Microscopic study of interlayer magnetic coupling across the interface in antiferromagnetic bilayers

TL;DR

This study uses a theoretical model to investigate how interfacial magnetic coupling affects the Neel temperature in antiferromagnetic bilayers, revealing a predominantly short-range proximity effect consistent with experimental data.

Contribution

It provides a microscopic, model-based analysis of interlayer magnetic coupling, clarifying the short-range nature of the proximity effect in antiferromagnetic bilayers.

Findings

Low-$T_N$ layer's $T_N$ increases with reduced thickness.

Two separate magnetic transition temperatures observed for thicker layers.

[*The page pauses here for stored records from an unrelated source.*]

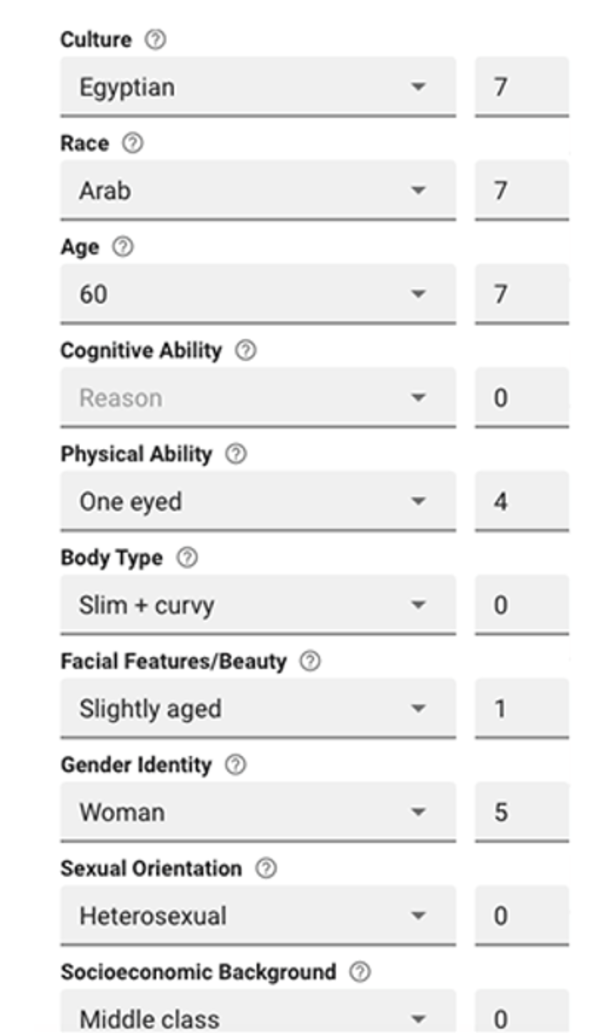Select the Culture weight field showing 7

(518, 87)
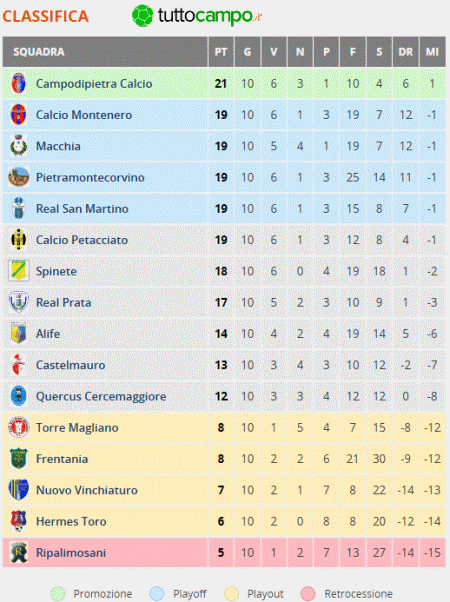The height and width of the screenshot is (602, 450).
Task: Click the Campodipietra Calcio team crest
Action: [18, 83]
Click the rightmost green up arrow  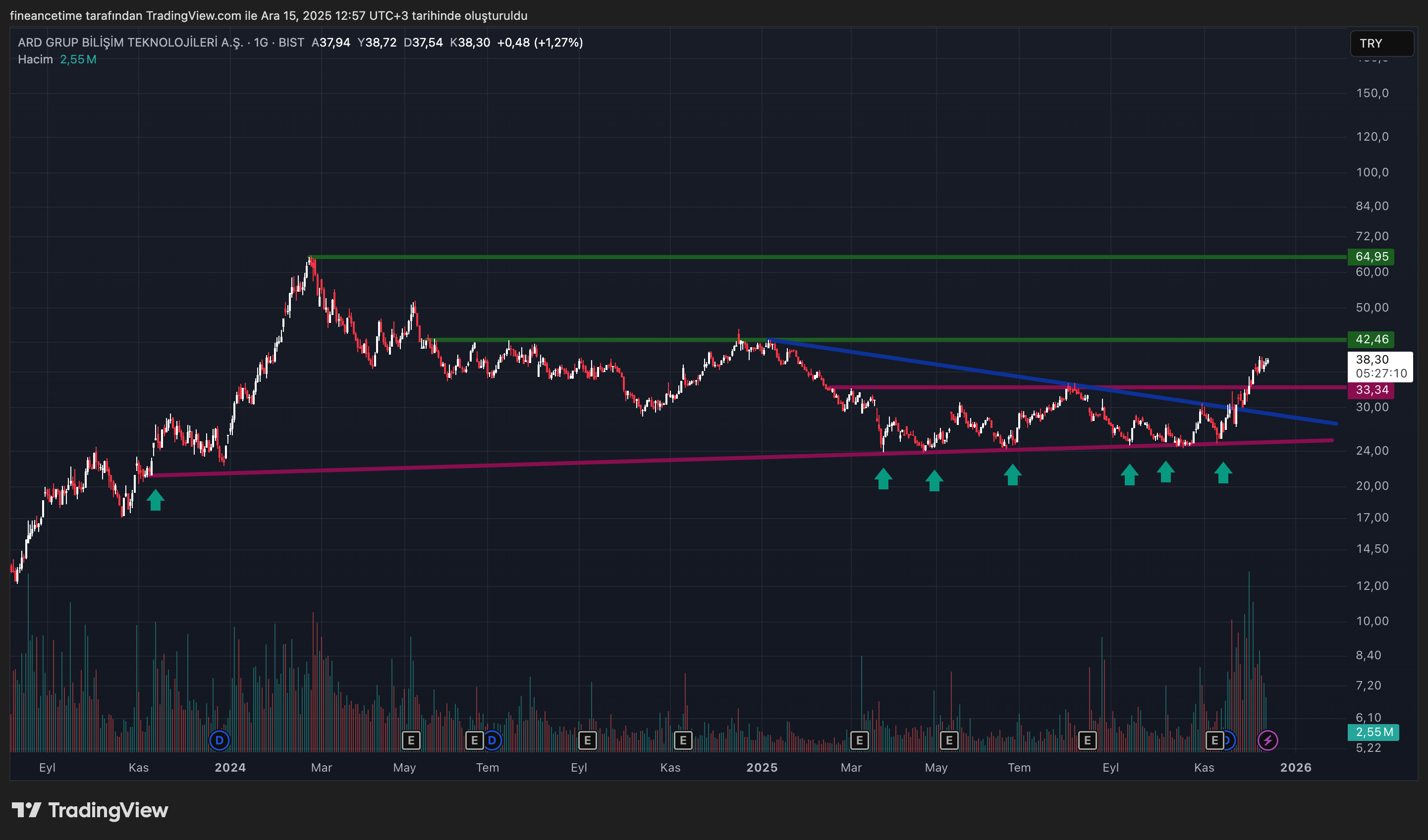(1223, 472)
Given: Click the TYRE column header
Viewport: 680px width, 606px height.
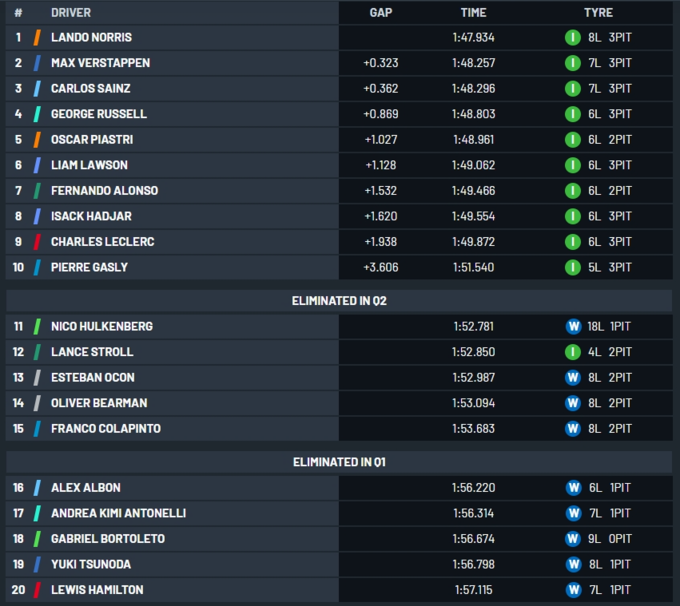Looking at the screenshot, I should pyautogui.click(x=598, y=13).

Results align with experimental observations of short-range interfacial coupling.

Abstract

The enhancement of Neel temperature ($T_N$) of low-$T_{N}$ antiferromagnets in antiferromagnetic bilayers AF1/AF2, where the $T_N$ of AF1 is larger than AF2 (for example enhancement of $T_{N}$ of CoO in CoO/NiO or FeO in FeO/CoO), is a subject of considerable interest. One essential question needs to be answered in these bilayers: is the interfacial coupling a short-range one or long-range that mediates the effect of the AF1 layers on the magnetic properties of AF2 layer? To understand the systematics of the magnetic coupling across the interface, we investigate the plane-resolved magnetotransport properties of antiferromagnetic bilayers using an electron-hole symmetric one-band Hubbard model at half-filling, employing a semi-classical Monte Carlo method. In our model Hamiltonian calculations, we set Coulomb repulsion $U_{1} = 8$ to mimic high-$T_{N}$ AF1 layer, whereas we use $U_{2}$ = $2\times U_{1}$ to mimic the low-$T_{N}$ AF2 layer. Our calculations show that the $T_{N}$ of the low-$T_{N}$ antiferromagnet enhances substantially when it's thickness is small, similar to experiments, giving rise to single magnetic transition temperature of the bilayer system. These findings are well supported by a single peak in temperature-dependent specific heat. However, for larger thicknesses, the $T_{N}$ of the low-$T_{N}$ antiferromagnet approaches towards its bulk value and constituent antiferromagnetic layers align antiferromagnetically at two separate temperatures and two maxima are observed in specific heat data. Our calculations also show that the delocalization of moments is more or less confined near the interface indicating the short-ranged nature of the proximity effect. Our obtained results are consistent with the experimental observations. A detailed discussion of the modifications that will occur if we use $U_{1} = 8$ and $U_{2}$ = $0.5\times U_{1}$ will also be addressed.